◆ Brief
Exact copies of all the records are to be printed.
>>>
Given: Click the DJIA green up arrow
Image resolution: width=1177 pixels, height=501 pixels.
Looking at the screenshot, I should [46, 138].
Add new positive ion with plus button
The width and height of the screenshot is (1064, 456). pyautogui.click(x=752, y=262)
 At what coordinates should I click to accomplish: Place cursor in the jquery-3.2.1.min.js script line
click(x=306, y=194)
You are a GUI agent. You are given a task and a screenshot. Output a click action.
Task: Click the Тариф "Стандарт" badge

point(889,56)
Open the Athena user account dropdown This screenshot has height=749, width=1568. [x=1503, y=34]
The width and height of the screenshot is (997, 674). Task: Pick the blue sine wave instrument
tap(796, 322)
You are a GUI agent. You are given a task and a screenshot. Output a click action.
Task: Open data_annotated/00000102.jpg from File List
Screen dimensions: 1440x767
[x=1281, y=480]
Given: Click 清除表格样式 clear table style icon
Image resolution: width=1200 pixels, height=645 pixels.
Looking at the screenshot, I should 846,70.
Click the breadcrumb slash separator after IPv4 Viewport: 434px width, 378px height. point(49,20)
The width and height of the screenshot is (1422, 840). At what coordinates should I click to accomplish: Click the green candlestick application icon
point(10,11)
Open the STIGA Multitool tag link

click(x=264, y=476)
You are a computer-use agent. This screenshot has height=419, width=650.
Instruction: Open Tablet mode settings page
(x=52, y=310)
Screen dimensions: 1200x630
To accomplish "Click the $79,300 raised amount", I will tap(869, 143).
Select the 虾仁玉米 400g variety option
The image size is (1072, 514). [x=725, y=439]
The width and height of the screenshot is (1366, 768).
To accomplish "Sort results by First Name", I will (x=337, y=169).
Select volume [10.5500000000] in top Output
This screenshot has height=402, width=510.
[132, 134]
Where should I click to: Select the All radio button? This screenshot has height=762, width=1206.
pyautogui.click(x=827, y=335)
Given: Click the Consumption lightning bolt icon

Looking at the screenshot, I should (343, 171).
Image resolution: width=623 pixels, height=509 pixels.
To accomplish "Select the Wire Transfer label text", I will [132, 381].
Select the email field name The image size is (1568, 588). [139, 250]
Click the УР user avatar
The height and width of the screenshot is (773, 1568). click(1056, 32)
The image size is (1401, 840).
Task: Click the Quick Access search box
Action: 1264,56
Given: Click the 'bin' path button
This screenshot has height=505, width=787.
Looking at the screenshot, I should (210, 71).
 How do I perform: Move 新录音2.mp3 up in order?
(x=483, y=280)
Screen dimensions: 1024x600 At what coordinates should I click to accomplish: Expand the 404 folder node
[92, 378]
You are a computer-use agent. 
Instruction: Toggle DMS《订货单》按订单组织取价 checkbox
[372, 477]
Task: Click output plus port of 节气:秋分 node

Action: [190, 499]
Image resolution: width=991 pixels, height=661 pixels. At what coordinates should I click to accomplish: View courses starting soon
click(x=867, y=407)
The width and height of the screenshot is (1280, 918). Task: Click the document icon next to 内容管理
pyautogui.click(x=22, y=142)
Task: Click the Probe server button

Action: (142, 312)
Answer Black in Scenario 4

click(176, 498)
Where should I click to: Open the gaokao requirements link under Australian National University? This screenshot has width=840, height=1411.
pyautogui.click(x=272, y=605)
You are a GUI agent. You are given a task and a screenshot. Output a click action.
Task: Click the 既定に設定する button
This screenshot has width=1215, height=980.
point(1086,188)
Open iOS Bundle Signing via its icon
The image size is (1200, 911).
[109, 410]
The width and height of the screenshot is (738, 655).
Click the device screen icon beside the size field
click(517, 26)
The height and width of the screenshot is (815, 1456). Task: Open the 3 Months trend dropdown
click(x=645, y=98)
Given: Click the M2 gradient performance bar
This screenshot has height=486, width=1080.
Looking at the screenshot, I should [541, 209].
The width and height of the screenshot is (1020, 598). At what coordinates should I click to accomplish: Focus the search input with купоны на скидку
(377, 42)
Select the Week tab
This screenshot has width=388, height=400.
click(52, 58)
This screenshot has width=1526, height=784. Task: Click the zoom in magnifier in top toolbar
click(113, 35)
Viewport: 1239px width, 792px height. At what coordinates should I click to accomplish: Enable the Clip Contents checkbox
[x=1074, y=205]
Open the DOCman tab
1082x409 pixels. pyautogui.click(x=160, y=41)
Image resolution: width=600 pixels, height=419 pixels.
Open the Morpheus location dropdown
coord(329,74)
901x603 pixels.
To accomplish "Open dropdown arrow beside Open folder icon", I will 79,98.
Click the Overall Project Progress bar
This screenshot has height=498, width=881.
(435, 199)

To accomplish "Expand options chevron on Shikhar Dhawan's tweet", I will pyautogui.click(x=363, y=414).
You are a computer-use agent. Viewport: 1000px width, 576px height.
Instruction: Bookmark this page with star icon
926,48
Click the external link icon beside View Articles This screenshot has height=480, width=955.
<<<
◆ Task response
Given: Click the DJIA green up arrow
Image resolution: width=1177 pixels, height=501 pixels.
Looking at the screenshot, I should [46, 138].
Add new positive ion with plus button
The width and height of the screenshot is (1064, 456). pyautogui.click(x=752, y=262)
 At what coordinates should I click to accomplish: Place cursor in the jquery-3.2.1.min.js script line
click(x=306, y=194)
You are a GUI agent. You are given a task and a screenshot. Output a click action.
Task: Click the Тариф "Стандарт" badge

point(889,56)
Open the Athena user account dropdown This screenshot has height=749, width=1568. [x=1503, y=34]
The width and height of the screenshot is (997, 674). Task: Pick the blue sine wave instrument
tap(796, 322)
You are a GUI agent. You are given a task and a screenshot. Output a click action.
Task: Open data_annotated/00000102.jpg from File List
Screen dimensions: 1440x767
[x=1281, y=480]
Given: Click 清除表格样式 clear table style icon
Image resolution: width=1200 pixels, height=645 pixels.
Looking at the screenshot, I should 846,70.
Click the breadcrumb slash separator after IPv4 Viewport: 434px width, 378px height. point(49,20)
The width and height of the screenshot is (1422, 840). At what coordinates should I click to accomplish: Click the green candlestick application icon
point(10,11)
Open the STIGA Multitool tag link

click(x=264, y=476)
You are a computer-use agent. This screenshot has height=419, width=650.
Instruction: Open Tablet mode settings page
(x=52, y=310)
Screen dimensions: 1200x630
To accomplish "Click the $79,300 raised amount", I will tap(869, 143).
Select the 虾仁玉米 400g variety option
The image size is (1072, 514). [x=725, y=439]
The width and height of the screenshot is (1366, 768).
To accomplish "Sort results by First Name", I will (x=337, y=169).
Select volume [10.5500000000] in top Output
This screenshot has height=402, width=510.
[132, 134]
Where should I click to: Select the All radio button? This screenshot has height=762, width=1206.
pyautogui.click(x=827, y=335)
Given: Click the Consumption lightning bolt icon

Looking at the screenshot, I should (343, 171).
Image resolution: width=623 pixels, height=509 pixels.
To accomplish "Select the Wire Transfer label text", I will [132, 381].
Select the email field name The image size is (1568, 588). [139, 250]
Click the УР user avatar
The height and width of the screenshot is (773, 1568). click(1056, 32)
The image size is (1401, 840).
Task: Click the Quick Access search box
Action: 1264,56
Given: Click the 'bin' path button
This screenshot has height=505, width=787.
Looking at the screenshot, I should (210, 71).
 How do I perform: Move 新录音2.mp3 up in order?
(x=483, y=280)
Screen dimensions: 1024x600 At what coordinates should I click to accomplish: Expand the 404 folder node
[92, 378]
You are a computer-use agent. 
Instruction: Toggle DMS《订货单》按订单组织取价 checkbox
[372, 477]
Task: Click output plus port of 节气:秋分 node

Action: [190, 499]
Image resolution: width=991 pixels, height=661 pixels. At what coordinates should I click to accomplish: View courses starting soon
click(x=867, y=407)
The width and height of the screenshot is (1280, 918). Task: Click the document icon next to 内容管理
pyautogui.click(x=22, y=142)
Task: Click the Probe server button

Action: (142, 312)
Answer Black in Scenario 4

click(176, 498)
Where should I click to: Open the gaokao requirements link under Australian National University? This screenshot has width=840, height=1411.
pyautogui.click(x=272, y=605)
You are a GUI agent. You are given a task and a screenshot. Output a click action.
Task: Click the 既定に設定する button
This screenshot has width=1215, height=980.
point(1086,188)
Open iOS Bundle Signing via its icon
The image size is (1200, 911).
[109, 410]
The width and height of the screenshot is (738, 655).
Click the device screen icon beside the size field
click(517, 26)
The height and width of the screenshot is (815, 1456). Task: Open the 3 Months trend dropdown
click(x=645, y=98)
Given: Click the M2 gradient performance bar
This screenshot has height=486, width=1080.
Looking at the screenshot, I should [541, 209].
The width and height of the screenshot is (1020, 598). At what coordinates should I click to accomplish: Focus the search input with купоны на скидку
(377, 42)
Select the Week tab
This screenshot has width=388, height=400.
click(52, 58)
This screenshot has width=1526, height=784. Task: Click the zoom in magnifier in top toolbar
click(113, 35)
Viewport: 1239px width, 792px height. At what coordinates should I click to accomplish: Enable the Clip Contents checkbox
[x=1074, y=205]
Open the DOCman tab
1082x409 pixels. pyautogui.click(x=160, y=41)
Image resolution: width=600 pixels, height=419 pixels.
Open the Morpheus location dropdown
coord(329,74)
901x603 pixels.
To accomplish "Open dropdown arrow beside Open folder icon", I will 79,98.
Click the Overall Project Progress bar
This screenshot has height=498, width=881.
(435, 199)

To accomplish "Expand options chevron on Shikhar Dhawan's tweet", I will pyautogui.click(x=363, y=414).
You are a computer-use agent. Viewport: 1000px width, 576px height.
Instruction: Bookmark this page with star icon
926,48
Click the external link icon beside View Articles This screenshot has height=480, width=955.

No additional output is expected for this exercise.